Yesterday would have been my father’s eighty-first birthday. I spent much of the day looking through old photo albums (remember those?) and mourning his loss. Twenty-one years after his death, the rawness of my grief has abated, but the intensity remains the same.
I am the only female child of my parents and I was the absolute apple of my dad’s eye. I adored him, hero-worshiped him, and, later, learned to accept that he was not the perfect man I’d idolized. He gave me a gift that every parent should their children, he loved me, and he told me so constantly in both words and actions.
It’s not that my father didn’t have flaws. My goodness, he had those aplenty, but my father was an ethical man in corrupt country whose idealism never faltered. He was a visionary. I can still remember the day I introduced him to the Apple 1 and Visicalc. He was astounded, but turned to me, and said, “This is the future.
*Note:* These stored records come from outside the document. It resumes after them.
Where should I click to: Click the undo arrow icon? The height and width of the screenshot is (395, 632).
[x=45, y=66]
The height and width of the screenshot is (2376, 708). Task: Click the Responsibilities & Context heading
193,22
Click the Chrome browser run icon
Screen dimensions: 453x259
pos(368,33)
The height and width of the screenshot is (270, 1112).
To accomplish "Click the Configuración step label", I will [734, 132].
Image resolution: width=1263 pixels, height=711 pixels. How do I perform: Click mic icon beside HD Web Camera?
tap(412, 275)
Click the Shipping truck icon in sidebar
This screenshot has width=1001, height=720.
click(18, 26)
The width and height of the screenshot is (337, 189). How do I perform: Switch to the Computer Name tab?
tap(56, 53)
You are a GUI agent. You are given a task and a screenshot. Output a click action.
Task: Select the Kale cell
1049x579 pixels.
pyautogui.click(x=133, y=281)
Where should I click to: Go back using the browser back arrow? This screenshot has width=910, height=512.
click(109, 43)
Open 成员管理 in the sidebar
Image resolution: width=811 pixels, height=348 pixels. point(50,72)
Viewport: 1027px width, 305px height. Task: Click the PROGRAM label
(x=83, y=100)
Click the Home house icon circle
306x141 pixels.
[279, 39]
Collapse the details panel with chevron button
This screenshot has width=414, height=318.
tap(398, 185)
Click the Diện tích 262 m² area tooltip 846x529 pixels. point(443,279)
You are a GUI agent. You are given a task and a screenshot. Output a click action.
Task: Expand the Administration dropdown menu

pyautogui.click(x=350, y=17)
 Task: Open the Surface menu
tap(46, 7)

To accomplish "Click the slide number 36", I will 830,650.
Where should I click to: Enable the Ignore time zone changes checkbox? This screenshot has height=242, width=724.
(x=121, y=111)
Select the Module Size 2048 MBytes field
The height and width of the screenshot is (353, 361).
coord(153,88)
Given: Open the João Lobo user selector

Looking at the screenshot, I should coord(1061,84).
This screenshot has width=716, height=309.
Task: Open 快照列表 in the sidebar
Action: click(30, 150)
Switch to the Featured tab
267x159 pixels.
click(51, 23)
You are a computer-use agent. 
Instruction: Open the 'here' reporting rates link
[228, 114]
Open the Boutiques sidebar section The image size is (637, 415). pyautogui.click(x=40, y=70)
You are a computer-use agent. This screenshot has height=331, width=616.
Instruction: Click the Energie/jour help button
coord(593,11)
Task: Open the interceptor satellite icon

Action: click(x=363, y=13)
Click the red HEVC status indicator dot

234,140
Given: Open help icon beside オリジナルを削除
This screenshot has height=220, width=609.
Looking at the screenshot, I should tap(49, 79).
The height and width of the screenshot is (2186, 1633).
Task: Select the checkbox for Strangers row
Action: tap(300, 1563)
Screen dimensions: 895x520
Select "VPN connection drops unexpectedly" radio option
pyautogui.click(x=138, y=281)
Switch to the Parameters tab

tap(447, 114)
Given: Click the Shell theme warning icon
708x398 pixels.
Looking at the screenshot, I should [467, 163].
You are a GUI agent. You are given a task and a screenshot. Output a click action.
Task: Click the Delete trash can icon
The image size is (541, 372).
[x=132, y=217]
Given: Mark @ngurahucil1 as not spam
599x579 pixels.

This will change our world. We have to get in on the ground floor.” And we did. My dh and I were in the first graduating class of the launch of the IBM PC. A launch that gave birth to the technology world as we know it today. IBM legitimized what was then a rouge industry.
But, I digress. I have Dad’s picture on my desk and in my bedroom. I still miss him every single day, and I suspect that will go on until the moment I expel my last breath.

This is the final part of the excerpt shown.